Exercise aim.
Reproduce exactly the lines of the material beneath, from the line that contains "Identify the click" to the line that contains "Auke Ijspeert", both included, and no other lines.

Records for the task.
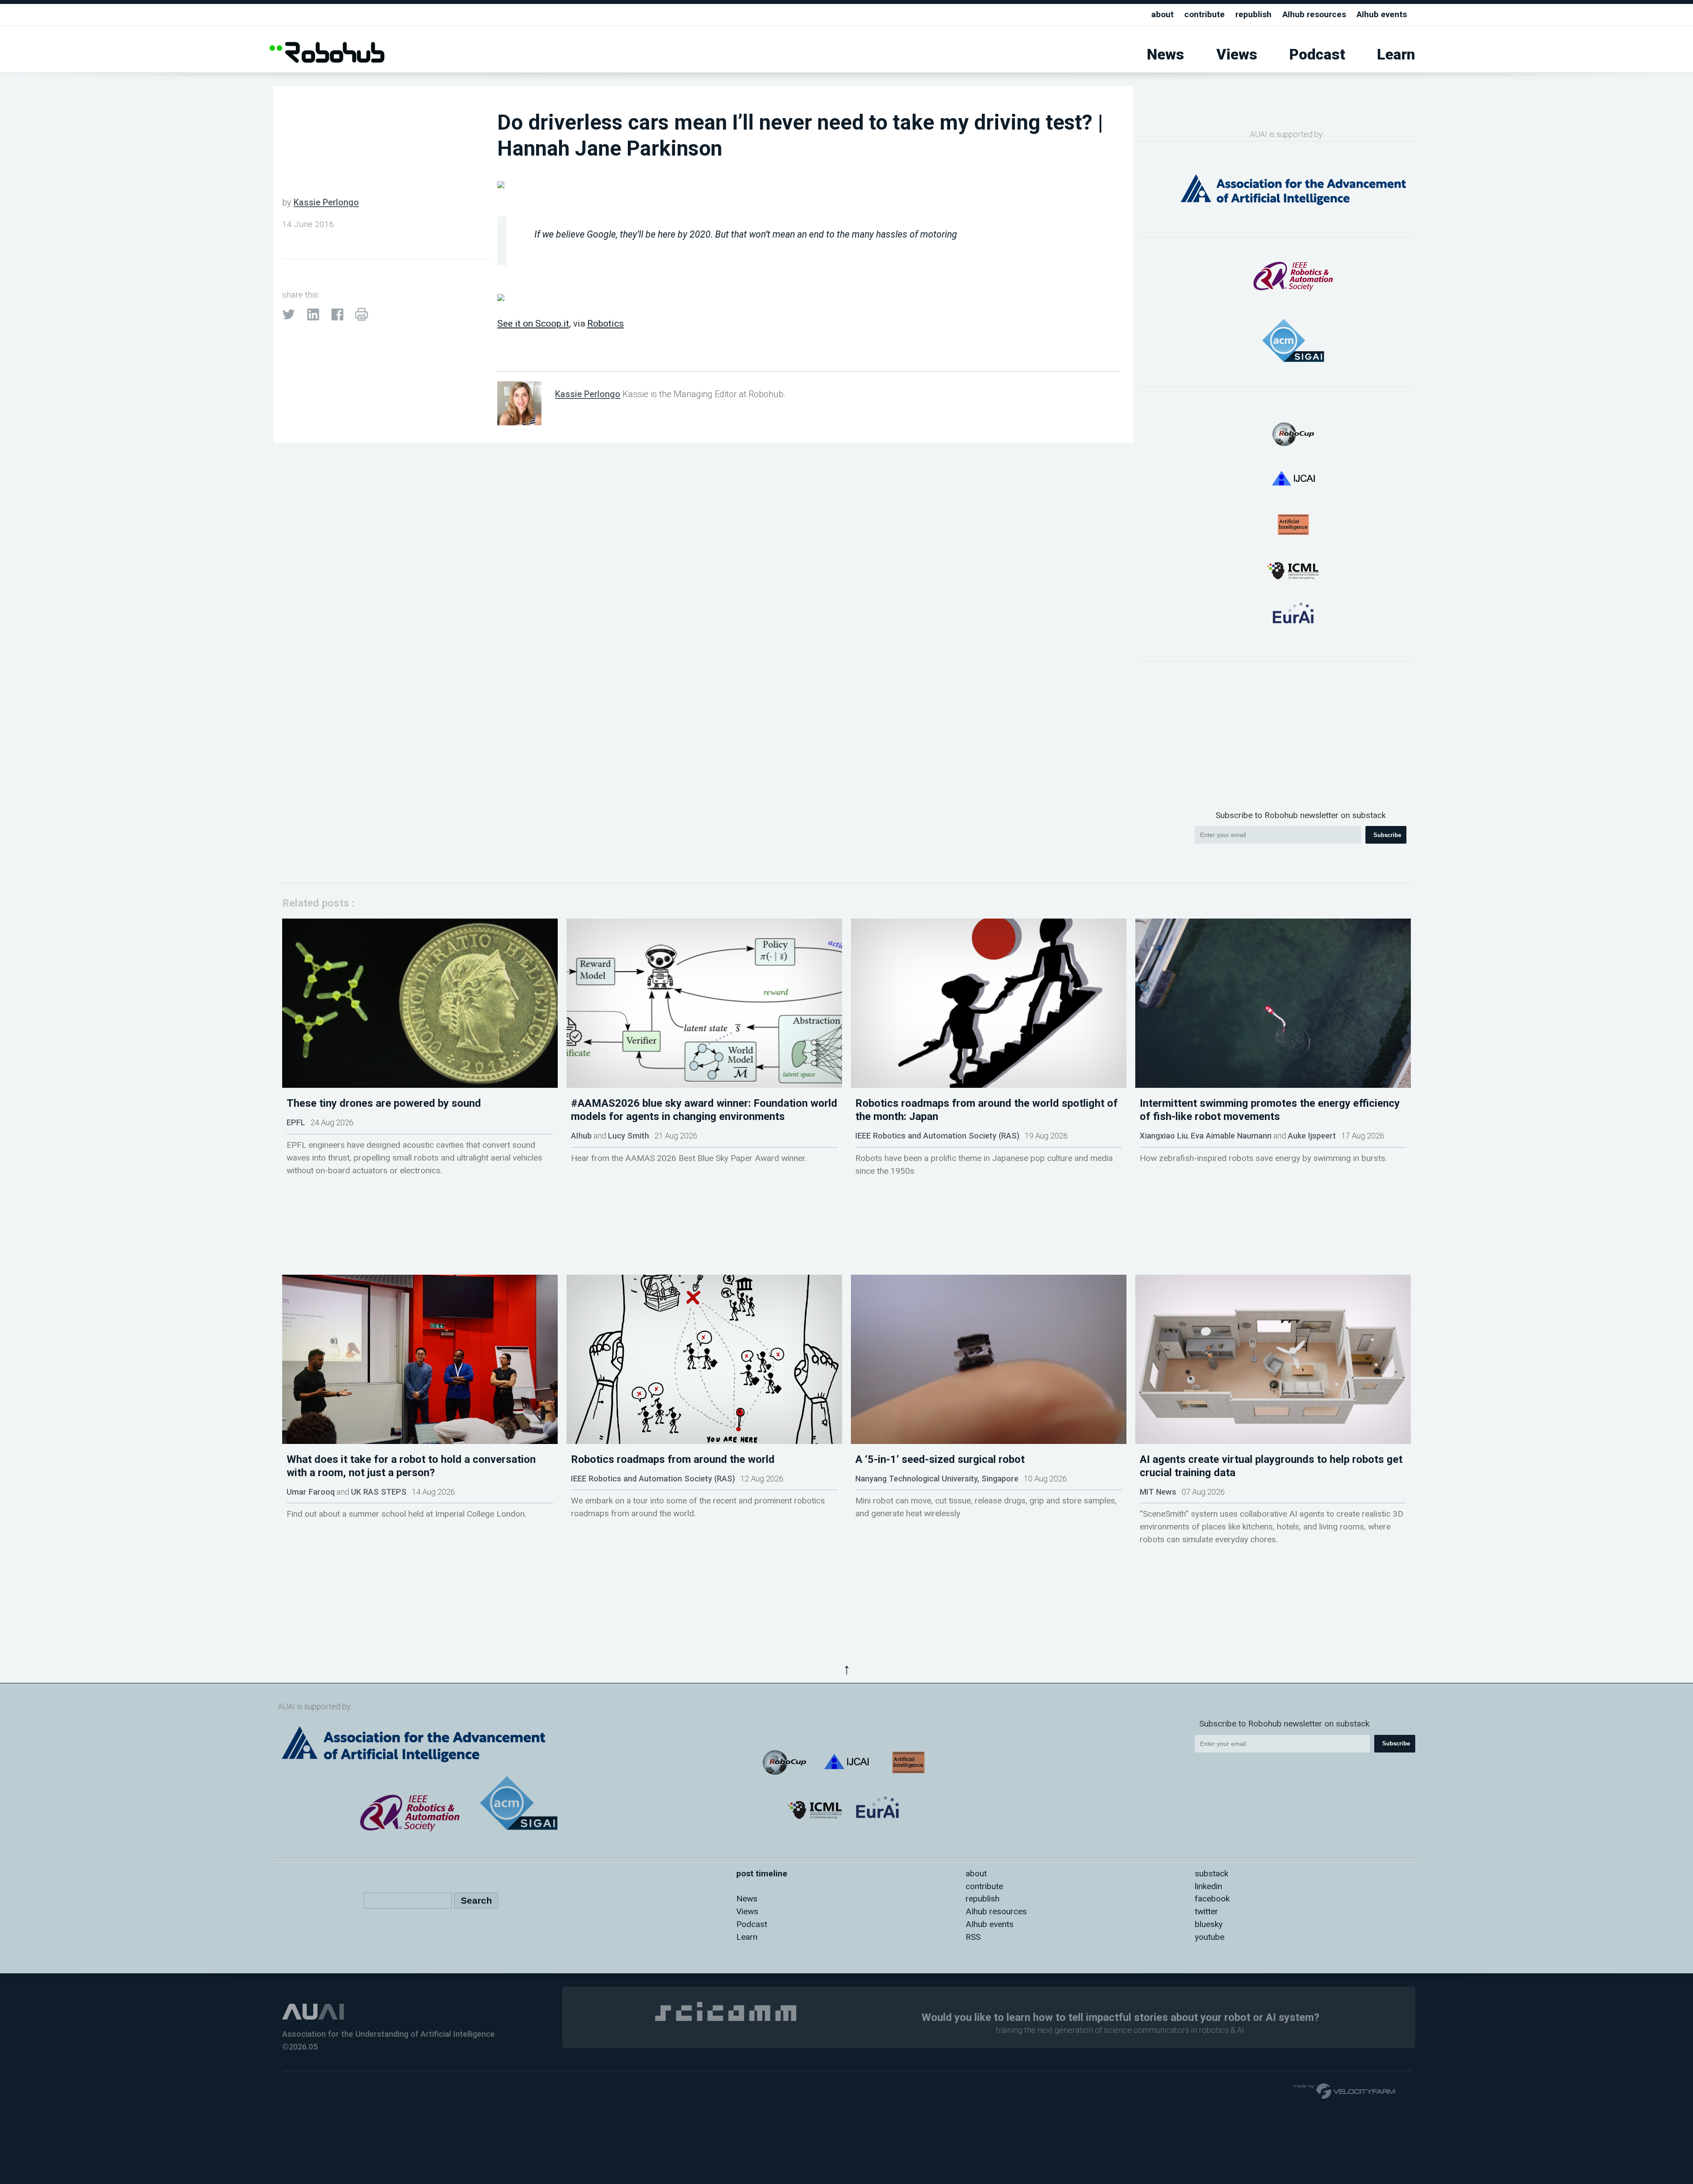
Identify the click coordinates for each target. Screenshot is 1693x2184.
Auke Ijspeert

---

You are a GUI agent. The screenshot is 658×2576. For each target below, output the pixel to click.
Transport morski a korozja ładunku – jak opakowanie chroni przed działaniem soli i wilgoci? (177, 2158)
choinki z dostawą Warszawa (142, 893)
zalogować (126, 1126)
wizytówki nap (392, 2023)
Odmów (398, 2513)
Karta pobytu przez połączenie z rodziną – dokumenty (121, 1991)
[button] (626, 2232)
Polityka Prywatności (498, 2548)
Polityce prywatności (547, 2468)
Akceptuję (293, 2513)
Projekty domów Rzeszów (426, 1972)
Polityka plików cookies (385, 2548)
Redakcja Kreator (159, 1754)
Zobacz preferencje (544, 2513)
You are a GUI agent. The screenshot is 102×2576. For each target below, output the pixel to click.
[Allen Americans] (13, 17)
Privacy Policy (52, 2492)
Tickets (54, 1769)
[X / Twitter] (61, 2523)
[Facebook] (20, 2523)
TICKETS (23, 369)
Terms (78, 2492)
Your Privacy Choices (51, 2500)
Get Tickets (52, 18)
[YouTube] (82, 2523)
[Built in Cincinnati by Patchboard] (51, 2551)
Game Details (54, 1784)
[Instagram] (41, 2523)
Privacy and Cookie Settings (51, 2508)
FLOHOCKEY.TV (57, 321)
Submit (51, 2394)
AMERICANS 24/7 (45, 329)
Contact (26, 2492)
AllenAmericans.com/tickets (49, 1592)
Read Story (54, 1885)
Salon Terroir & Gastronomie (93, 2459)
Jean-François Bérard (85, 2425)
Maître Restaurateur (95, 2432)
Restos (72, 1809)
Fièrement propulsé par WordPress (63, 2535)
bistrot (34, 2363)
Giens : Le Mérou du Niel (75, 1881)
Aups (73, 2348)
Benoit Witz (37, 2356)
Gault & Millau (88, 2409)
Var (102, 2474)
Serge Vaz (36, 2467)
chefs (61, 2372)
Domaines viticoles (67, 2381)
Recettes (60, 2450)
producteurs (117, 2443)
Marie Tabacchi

Output.
Identify the click coordinates for each target. Screenshot is 1693x2184.
Auke Ijspeert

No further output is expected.